The Birth of a Consumer Society
Title | The Birth of a Consumer Society PDF eBook |
Author | Neil McKendrick |
Publisher | Routledge |
Pages | 366 |
Release | 1982 |
Genre | Business & Economics |
ISBN |
The Chinese Taste in Eighteenth-Century England
Title | The Chinese Taste in Eighteenth-Century England PDF eBook |
Author | David Porter |
Publisher | Cambridge University Press |
Pages | 241 |
Release | 2010-11-11 |
Genre | Art |
ISBN | 0521192994 |
Eighteenth-century consumers in Britain, living in an increasingly globalized world, were infatuated with exotic Chinese and Chinese-styled goods, art and decorative objects. However, they were also often troubled by the alien aesthetic sensibility these goods embodied. This ambivalence figures centrally in the period's experience of China and of contact with foreign countries and cultures more generally. David Porter analyzes the processes by which Chinese aesthetic ideas were assimilated within English culture. Through case studies of individual figures, including William Hogarth and Horace Walpole, and broader reflections on cross-cultural interaction, Porter's readings develop new interpretations of eighteenth-century ideas of luxury, consumption, gender, taste and aesthetic nationalism. Illustrated with many examples of Chinese and Chinese-inspired objects and art, this is a major contribution to eighteenth-century cultural history and to the history of contact and exchange between China and the West.
The Making of the Modern Self
Title | The Making of the Modern Self PDF eBook |
Author | Dror Wahrman |
Publisher | Yale University Press |
Pages | 432 |
Release | 2004-01-01 |
Genre | Philosophy |
ISBN | 0300102518 |
Wahrman argues that toward the end of the 18th century there was a radical change in notions of self & personal identity - a sudden transformation that was a revolution in the understanding of selfhood & of identity categories including race, gender, & class.

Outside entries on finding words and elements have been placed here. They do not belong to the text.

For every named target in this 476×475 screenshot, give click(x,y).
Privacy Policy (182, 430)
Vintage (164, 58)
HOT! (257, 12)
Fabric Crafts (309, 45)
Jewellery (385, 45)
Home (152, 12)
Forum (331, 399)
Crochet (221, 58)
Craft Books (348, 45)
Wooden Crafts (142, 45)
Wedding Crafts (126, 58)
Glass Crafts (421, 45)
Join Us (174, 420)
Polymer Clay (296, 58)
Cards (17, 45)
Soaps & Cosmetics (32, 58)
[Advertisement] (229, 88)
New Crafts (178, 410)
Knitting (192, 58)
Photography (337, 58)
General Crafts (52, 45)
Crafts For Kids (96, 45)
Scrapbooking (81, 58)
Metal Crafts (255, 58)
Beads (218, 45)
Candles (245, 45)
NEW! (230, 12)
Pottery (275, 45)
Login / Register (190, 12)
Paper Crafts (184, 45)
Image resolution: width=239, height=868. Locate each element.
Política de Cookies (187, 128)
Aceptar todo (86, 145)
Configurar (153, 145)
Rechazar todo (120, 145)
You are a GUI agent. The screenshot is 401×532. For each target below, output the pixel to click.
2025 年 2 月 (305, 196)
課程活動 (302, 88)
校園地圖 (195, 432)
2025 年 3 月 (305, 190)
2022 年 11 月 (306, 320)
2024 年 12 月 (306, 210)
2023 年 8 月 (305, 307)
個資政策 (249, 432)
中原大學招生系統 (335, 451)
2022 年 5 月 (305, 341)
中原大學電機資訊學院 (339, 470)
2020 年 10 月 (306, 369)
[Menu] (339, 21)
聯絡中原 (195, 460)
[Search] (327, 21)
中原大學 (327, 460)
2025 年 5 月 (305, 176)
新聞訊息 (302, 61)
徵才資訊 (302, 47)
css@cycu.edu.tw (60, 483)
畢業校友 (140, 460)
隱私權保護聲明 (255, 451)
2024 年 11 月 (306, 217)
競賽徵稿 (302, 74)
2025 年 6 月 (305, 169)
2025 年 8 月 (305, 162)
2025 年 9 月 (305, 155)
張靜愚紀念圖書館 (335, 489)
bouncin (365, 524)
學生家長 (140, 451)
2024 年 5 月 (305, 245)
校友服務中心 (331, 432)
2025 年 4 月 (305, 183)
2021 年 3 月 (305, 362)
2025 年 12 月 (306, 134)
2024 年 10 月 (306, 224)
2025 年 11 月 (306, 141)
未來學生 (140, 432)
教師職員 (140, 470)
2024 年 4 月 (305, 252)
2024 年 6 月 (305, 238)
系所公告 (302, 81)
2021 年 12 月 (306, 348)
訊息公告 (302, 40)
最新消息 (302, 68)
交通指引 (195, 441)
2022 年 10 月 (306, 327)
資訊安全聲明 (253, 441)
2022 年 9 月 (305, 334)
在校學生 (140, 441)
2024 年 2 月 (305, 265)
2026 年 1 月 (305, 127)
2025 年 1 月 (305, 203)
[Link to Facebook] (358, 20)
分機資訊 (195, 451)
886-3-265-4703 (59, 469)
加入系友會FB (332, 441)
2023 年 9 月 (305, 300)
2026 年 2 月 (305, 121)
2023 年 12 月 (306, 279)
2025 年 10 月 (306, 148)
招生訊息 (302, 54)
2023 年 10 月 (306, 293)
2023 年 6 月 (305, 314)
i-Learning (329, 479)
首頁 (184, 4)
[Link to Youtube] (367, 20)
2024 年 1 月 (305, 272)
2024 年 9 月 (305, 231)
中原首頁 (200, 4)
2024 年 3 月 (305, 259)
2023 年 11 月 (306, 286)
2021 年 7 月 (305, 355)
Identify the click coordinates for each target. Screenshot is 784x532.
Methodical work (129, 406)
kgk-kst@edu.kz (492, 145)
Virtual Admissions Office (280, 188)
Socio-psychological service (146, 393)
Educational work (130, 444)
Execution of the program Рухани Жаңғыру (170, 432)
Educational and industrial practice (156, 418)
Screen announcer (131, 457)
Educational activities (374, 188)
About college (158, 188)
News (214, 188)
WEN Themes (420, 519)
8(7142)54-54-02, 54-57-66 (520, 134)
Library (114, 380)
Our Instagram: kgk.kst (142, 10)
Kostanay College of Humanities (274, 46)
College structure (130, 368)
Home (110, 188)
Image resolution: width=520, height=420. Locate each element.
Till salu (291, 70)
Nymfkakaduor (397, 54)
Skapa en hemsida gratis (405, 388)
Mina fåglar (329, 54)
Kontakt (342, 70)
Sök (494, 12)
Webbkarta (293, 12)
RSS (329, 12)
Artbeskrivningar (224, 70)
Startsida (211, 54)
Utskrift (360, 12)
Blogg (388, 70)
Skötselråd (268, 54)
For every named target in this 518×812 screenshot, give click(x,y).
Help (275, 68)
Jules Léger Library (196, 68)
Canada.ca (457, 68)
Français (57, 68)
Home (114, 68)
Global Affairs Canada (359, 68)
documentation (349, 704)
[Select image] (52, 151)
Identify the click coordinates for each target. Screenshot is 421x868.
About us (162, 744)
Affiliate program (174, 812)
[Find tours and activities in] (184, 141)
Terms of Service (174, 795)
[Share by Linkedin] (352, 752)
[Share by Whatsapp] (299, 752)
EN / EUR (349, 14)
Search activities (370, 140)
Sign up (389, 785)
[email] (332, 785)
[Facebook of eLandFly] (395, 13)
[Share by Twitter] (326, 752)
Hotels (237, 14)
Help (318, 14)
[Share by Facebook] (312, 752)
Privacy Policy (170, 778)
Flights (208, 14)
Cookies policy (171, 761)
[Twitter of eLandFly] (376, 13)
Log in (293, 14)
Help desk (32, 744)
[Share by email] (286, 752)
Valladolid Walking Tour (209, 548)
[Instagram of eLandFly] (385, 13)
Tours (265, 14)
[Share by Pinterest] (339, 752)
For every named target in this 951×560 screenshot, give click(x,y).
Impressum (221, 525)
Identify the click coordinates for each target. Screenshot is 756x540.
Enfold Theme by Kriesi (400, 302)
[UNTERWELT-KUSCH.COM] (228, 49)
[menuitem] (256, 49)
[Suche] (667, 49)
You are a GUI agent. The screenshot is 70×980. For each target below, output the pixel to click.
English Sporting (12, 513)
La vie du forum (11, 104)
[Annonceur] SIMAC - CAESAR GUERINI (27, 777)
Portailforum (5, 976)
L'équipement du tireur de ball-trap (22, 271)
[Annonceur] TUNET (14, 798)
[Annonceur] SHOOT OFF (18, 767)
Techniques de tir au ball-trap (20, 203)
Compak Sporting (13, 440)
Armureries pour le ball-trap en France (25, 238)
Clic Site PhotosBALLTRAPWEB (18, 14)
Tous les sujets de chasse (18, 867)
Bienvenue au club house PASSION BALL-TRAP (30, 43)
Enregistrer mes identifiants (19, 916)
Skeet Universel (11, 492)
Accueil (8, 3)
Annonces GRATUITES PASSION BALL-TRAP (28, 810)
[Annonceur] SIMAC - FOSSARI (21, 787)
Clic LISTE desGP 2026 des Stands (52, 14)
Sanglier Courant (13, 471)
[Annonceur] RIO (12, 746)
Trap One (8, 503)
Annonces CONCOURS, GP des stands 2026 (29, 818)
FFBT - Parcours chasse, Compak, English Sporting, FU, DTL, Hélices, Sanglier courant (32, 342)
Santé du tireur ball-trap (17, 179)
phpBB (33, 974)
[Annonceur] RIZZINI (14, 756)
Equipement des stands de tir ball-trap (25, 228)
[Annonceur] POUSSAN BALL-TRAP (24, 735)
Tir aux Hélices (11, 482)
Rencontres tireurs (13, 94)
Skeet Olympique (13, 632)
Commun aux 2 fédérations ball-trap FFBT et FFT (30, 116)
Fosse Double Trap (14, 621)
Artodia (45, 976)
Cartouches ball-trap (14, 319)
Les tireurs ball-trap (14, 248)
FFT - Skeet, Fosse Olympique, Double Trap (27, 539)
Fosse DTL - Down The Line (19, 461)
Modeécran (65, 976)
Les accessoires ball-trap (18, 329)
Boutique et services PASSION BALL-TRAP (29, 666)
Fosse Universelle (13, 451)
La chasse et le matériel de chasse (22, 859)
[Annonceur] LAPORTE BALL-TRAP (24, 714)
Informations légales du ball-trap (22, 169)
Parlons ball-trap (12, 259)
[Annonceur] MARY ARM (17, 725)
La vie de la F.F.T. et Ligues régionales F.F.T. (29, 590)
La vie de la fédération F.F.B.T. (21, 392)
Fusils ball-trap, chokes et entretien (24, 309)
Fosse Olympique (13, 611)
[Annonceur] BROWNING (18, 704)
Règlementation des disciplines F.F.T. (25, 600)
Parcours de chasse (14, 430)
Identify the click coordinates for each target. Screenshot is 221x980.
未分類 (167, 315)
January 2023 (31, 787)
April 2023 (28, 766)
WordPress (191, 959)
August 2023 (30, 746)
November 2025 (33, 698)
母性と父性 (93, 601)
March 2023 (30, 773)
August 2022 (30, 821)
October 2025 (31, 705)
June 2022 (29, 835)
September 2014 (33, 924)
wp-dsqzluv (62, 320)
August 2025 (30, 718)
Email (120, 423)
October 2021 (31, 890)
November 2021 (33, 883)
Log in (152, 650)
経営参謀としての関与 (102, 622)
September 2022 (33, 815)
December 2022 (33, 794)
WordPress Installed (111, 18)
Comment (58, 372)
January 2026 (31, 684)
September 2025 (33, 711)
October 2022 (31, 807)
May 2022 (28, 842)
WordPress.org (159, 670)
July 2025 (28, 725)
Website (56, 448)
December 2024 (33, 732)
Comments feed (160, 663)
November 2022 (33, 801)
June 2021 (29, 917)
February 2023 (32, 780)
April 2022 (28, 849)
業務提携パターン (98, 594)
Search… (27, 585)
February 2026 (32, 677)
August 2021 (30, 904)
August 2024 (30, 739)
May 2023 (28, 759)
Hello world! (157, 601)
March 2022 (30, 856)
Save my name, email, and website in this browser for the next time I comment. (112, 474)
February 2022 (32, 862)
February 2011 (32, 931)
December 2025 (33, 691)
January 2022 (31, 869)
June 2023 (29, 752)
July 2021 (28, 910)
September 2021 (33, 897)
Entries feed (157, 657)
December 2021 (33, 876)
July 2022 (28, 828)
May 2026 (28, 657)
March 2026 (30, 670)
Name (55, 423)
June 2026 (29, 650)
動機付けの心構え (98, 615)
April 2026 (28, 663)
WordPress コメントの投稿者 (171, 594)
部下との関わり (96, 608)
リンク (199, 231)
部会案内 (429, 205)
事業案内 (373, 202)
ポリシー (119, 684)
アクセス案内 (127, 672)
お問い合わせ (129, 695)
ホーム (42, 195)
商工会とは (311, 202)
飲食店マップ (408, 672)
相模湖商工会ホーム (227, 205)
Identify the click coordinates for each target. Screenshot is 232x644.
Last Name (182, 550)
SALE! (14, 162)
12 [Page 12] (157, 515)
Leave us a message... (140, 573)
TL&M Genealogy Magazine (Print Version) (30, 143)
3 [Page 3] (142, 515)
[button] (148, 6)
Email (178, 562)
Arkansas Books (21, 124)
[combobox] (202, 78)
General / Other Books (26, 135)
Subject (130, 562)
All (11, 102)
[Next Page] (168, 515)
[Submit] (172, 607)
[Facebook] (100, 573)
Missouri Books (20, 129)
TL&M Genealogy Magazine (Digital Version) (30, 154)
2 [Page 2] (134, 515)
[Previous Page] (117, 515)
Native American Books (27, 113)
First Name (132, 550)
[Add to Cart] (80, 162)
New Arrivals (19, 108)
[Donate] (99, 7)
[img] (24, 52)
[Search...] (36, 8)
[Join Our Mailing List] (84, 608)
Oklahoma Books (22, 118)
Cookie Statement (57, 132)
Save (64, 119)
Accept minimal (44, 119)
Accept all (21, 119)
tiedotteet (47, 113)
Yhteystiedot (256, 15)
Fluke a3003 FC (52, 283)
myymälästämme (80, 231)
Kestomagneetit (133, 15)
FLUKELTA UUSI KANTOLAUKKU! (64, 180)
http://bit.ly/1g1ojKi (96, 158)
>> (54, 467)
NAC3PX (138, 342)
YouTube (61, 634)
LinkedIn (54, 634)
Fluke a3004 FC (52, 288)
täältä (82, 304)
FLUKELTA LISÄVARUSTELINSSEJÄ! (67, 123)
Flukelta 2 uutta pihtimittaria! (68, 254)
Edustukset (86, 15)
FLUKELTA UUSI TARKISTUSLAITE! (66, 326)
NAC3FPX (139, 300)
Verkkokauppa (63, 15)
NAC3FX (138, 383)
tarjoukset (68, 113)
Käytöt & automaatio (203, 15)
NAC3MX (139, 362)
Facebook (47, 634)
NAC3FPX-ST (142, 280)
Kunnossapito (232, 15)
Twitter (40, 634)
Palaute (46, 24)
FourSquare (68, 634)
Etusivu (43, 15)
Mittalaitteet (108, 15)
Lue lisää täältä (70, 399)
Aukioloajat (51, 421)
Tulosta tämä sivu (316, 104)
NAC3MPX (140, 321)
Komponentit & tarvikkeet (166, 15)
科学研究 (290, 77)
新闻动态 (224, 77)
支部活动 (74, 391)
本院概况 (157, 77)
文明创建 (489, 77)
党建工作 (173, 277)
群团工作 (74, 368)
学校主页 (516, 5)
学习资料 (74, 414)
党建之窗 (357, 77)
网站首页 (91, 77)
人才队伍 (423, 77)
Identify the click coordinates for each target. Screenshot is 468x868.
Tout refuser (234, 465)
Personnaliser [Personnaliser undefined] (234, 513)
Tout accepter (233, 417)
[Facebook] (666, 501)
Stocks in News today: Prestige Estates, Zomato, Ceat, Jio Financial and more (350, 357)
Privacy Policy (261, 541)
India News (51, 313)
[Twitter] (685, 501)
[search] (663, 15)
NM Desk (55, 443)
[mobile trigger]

Authorship, Commerce, and Gender in Early Eighteenth-Century England
Title | Authorship, Commerce, and Gender in Early Eighteenth-Century England PDF eBook |
Author | Catherine Ingrassia |
Publisher | Cambridge University Press |
Pages | 248 |
Release | 1998-11-05 |
Genre | Literary Criticism |
ISBN | 9780521630634 |
The contemporaneous development of speculative investment and the novel in the early eighteenth century, and women's role in both.